- EXERCISE DETAILS:
Copy each line from the listing below where the word "computer" shows up.
*** MATERIAL FOR THE TASK Section Begins ***
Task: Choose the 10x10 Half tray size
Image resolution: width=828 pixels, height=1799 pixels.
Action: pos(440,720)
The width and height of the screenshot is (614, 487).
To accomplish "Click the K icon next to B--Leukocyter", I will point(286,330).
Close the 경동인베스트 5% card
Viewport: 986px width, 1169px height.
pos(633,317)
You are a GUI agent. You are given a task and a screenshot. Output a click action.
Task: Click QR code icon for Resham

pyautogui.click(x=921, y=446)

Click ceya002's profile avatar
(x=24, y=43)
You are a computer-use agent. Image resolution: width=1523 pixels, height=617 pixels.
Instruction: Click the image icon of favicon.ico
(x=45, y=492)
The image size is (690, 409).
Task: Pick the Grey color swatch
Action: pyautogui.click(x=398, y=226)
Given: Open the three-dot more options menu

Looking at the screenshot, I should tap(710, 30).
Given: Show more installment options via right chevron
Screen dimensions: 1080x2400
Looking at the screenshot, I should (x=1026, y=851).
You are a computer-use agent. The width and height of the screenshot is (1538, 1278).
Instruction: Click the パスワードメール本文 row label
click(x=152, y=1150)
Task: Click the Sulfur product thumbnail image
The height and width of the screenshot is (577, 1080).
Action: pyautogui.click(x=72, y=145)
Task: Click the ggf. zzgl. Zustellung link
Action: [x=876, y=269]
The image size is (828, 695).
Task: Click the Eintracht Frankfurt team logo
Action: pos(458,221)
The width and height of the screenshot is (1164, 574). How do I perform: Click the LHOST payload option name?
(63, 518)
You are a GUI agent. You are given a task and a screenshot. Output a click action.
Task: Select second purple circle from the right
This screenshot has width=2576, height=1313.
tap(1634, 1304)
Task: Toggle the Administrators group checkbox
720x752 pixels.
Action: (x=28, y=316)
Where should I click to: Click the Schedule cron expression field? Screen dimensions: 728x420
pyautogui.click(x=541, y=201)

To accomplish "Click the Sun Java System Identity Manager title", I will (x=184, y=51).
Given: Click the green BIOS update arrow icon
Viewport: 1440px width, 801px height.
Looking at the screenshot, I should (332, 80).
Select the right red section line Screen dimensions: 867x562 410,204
*** MATERIAL FOR THE TASK Section Ends ***
- ANSWER BOX:
You are a computer-use agent. Image resolution: width=1523 pixels, height=617 pixels.
You are a computer-use agent. The width and height of the screenshot is (1538, 1278).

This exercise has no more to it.